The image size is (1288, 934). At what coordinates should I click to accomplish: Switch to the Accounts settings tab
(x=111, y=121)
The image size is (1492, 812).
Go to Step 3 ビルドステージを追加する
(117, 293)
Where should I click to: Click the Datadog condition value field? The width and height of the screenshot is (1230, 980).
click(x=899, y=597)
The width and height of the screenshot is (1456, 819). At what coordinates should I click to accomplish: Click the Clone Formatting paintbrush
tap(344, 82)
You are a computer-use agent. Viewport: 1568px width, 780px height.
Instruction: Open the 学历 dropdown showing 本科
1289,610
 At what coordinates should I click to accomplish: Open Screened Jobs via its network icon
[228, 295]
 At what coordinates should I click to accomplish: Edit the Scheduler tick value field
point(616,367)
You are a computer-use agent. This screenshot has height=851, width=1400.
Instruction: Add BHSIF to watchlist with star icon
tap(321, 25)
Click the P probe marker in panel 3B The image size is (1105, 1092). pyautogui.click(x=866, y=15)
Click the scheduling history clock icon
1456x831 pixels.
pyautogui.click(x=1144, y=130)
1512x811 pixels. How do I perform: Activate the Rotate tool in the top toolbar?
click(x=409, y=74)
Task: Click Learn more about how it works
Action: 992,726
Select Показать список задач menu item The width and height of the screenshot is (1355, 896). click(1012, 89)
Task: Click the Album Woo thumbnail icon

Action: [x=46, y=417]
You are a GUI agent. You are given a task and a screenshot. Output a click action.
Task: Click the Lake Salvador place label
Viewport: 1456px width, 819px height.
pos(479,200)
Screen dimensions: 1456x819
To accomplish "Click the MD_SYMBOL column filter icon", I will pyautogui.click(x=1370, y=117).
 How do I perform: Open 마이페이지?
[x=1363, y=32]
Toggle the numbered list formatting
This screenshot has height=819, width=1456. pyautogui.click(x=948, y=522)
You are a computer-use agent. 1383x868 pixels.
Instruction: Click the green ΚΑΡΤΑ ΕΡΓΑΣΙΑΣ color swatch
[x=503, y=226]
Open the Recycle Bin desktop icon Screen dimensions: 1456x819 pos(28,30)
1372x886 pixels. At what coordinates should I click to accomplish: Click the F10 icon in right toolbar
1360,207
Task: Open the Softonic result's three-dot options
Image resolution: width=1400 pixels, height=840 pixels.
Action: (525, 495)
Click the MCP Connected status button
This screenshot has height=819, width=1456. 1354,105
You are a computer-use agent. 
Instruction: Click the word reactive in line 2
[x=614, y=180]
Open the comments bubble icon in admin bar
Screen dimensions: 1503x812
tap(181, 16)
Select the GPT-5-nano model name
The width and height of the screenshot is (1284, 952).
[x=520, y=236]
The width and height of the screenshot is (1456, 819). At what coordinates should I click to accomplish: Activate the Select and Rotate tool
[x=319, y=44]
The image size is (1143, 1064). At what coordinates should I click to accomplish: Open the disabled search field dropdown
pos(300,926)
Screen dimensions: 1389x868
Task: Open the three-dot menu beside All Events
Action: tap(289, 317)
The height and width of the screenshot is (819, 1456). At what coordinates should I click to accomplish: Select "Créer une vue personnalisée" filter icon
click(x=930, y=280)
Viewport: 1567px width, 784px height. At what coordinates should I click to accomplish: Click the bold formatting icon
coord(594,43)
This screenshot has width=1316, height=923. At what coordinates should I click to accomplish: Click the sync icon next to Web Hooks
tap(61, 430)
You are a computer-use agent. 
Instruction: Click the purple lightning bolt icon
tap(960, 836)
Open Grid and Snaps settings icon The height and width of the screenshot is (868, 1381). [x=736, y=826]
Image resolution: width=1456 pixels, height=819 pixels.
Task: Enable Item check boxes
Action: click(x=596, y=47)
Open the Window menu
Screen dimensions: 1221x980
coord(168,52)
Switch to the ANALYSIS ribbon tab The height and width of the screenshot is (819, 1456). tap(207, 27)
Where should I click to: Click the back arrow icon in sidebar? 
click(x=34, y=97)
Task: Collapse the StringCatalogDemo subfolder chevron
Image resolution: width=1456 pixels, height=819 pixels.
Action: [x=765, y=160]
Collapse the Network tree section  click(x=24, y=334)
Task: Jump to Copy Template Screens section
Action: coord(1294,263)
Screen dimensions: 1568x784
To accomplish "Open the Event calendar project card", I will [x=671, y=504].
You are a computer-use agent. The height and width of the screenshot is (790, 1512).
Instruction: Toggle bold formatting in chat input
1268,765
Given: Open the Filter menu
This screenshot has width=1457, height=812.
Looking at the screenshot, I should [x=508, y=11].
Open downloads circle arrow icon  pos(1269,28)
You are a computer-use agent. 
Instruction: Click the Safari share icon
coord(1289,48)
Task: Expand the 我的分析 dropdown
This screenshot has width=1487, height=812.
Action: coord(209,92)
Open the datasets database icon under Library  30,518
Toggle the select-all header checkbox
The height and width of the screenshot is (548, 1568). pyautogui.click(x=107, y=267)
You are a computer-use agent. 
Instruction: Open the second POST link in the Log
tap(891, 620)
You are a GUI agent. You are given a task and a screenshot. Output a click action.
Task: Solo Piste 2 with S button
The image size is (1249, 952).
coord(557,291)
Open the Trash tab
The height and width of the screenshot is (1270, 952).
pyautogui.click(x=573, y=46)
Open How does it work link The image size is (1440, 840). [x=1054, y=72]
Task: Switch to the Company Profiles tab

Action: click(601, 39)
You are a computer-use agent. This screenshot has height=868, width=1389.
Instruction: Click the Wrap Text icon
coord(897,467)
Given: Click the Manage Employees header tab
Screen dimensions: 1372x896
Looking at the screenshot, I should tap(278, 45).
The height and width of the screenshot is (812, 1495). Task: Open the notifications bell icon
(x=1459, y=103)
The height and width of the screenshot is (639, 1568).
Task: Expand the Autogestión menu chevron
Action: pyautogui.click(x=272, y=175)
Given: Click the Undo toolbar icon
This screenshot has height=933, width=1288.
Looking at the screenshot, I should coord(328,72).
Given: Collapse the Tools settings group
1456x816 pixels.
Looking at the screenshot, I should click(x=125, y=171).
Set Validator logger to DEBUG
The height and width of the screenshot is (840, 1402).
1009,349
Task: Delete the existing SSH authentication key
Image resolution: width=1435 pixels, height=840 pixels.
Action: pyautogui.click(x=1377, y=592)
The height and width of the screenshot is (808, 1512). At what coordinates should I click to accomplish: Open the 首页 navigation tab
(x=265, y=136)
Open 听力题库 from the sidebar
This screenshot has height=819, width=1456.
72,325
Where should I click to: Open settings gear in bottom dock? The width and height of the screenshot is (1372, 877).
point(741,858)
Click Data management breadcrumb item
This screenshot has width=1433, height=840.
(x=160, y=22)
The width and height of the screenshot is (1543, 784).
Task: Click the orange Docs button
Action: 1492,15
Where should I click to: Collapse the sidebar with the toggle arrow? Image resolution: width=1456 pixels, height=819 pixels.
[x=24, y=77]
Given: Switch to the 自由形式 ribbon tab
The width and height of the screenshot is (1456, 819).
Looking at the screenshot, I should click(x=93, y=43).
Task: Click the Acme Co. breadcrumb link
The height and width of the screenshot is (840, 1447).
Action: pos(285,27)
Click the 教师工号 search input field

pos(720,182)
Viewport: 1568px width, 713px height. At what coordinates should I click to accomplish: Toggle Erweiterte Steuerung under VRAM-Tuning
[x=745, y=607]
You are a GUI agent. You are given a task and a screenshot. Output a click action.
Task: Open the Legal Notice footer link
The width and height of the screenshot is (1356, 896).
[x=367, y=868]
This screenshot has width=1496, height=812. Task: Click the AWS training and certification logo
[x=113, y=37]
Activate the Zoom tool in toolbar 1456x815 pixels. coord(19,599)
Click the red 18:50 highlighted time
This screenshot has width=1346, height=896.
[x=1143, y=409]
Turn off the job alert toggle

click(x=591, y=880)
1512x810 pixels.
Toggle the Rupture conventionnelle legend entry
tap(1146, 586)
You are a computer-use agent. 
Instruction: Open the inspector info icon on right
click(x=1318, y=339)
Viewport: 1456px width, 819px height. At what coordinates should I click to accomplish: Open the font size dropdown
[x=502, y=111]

▬▬▬▬▬▬

Brief
Check each line above for the string "ribbon", then copy the ones that have it.

Output of the exercise
Switch to the ANALYSIS ribbon tab The height and width of the screenshot is (819, 1456). tap(207, 27)
Given: Switch to the 自由形式 ribbon tab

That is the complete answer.